Custom aggregations based on the time dimension

Hi there,

I’d like to get your feedback on the best way to achieve the following.

I’ve got a datasource with the following columns:

revenue_local(double), currency_id(int), user_id(HyperLogLog)

I want to multiply the revenue_local column by a conversion rate, based on the time of the row and the currency_id.

So for instance you can imagine that we have a table such as the one below to do the conversion :

currency_id,date,rate

1,01/05/2015,1.2

1,02/05/2015,1.21

1,03/05/2015,1.19

2,02/05/2015,3.62

etc.

I want to do a query that will return sum(revenue_local * conversion rate), distinct(user_id) for a given granularity (all, month, day) and filters.

I see a couple of alternative to achieve that:

1°) Do two separate queries.

  • first query will return the distinct(user_id)

  • second query to return the revenue_local by day, then we apply the conversion rate by day and sum for a given granularity.

Cons of this approach:

  • twice the filtering

  • there’s a lot of logic that needs to happen at the application level (conversion rates, sum, merge of the two queries)

2°) Use a javascript aggregation such as that:

function applyRate(current, time, revenue_local) {

// Resolve the first day of the month the current entry was created

var date = new Date(time);

date.setDate(01);

var startOfMonth = date.getTime();

// Currency conversion table (by first day of each month within a date range)

var rates = {

‘1420070400000’: 1.18,

‘1422748800000’: 1.22,

‘1425168000000’: 1.15,

‘1427846400000’: 1.19,

‘1430438400000’: 1.18,

‘1433116800000’: 1.22,

‘1435708800000’: 1.15,

‘1438387200000’: 1.19

};

var rate = rates[startOfMonth] || 1;

return current + (revenue_local * rate);

}

note: this sample is using montly conversion rates and doesn’t take into account the currency_id, but the idea is that we want to hardcode the conversion table in the function.

Source data:
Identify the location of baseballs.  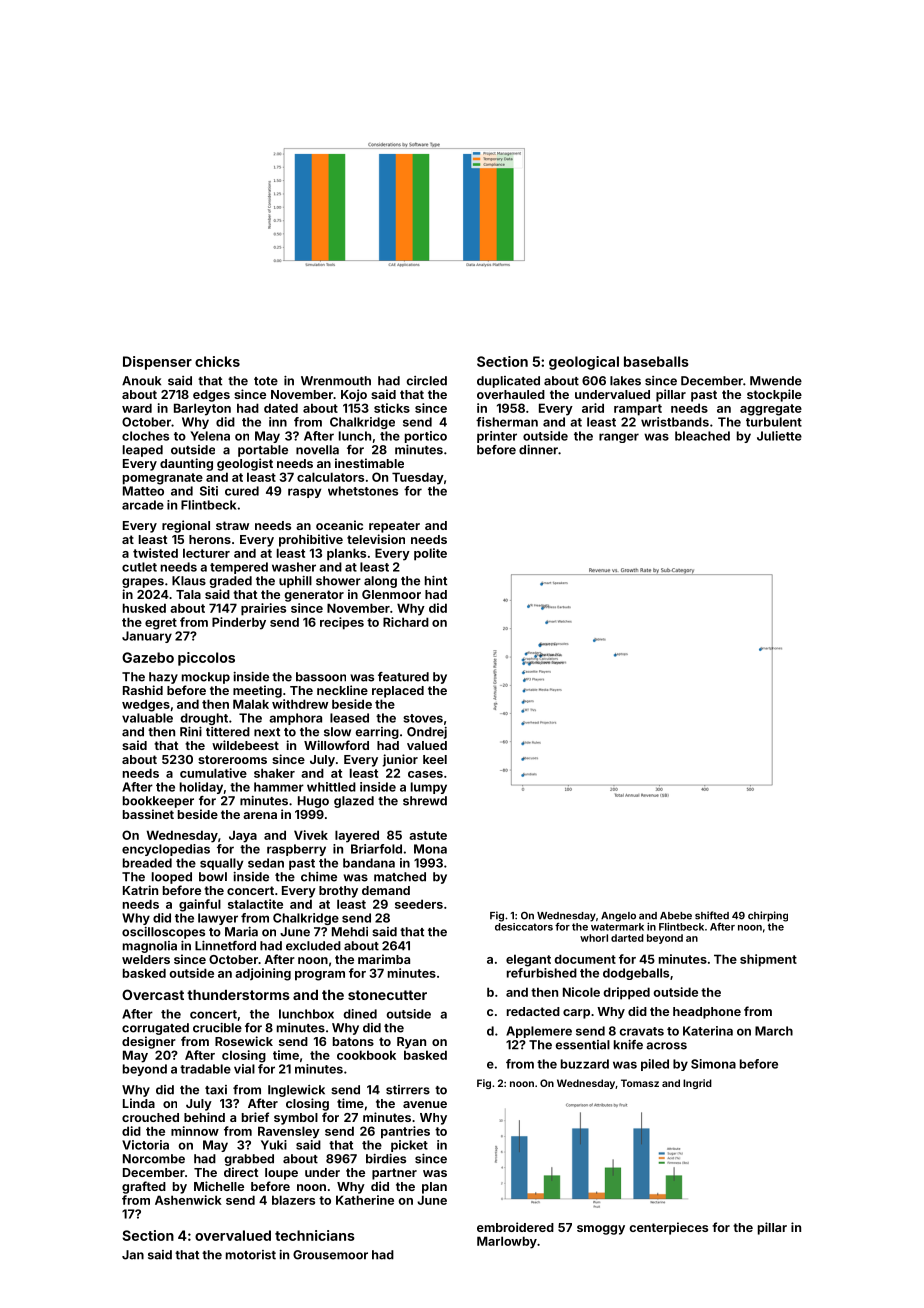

Instructions:
1) For the aggregation post, mark each statement yes or no and quote the words of the post that decide it: (a) The datasource has a user_id column of type HyperLogLog. (b) The sample JavaScript function takes currency_id into account. (c) Doing the filtering twice is given as a drawback of the two-query approach.
2) Which granularities does the aggregation post list for the query?
3) Write what comes next in the aggregation post, starting after its final note.
The data that comes after the aggregation post is separate material.

Answers to the tasks:
1)
(a) Yes: "user_id(HyperLogLog)"
(b) No: "doesn’t take into account the currency_id"
(c) Yes: "twice the filtering"

2) All, month, and day.

3)
Pros of this approach:

  • all the aggregation happens in druid

Cons:

  • this sample query is 5x times slower than just making a simple sum, and the conversion table will be a lot bigger in real life, so I’m expecting worse performances

3°) Combine the previous approach with sub queries.

The idea would be to do a sub query that returns result by day, then apply another query on top of it with the end granularity that would have the javascript aggregation. That would limit the performance penalty of the javascript aggregation because instead of being applied on all rows, it will only be applied on 1 row/day/currency

Unfortunately that doesn’t work, because sub queries only work for group by. I also tried to write my query as a groupBy, but I can’t find a way to access the __time field in the aggregator. Here’s the query:

{

“queryType”: “groupBy”,

“dataSource”: {

“type”: “query”,

“query”: {

“queryType”: “groupBy”,

“dataSource”: “userflow”,

“granularity”: {“type”: “period”, “period”: “P1M” },

“dimension”: “client_id”,

“aggregations”: [

{

“type”: “longSum”,

“fieldName”: “revenue_local”,

“name”: “revenue_local”

}

],

“filter”: {

“type”: “selector”,

“dimension”: “client_id”,

“value”: 2255

},

“intervals”: [

“2014-08-01T00/2015-02-01T00”

]

}

},

“granularity”: “all”,

“aggregations”: [

{

“type”: “javascript”,

“name”: “convertedRevenue”,

“fieldNames”: [

“__time”, // DOESN’T SEEM TO WORK

“revenue_local”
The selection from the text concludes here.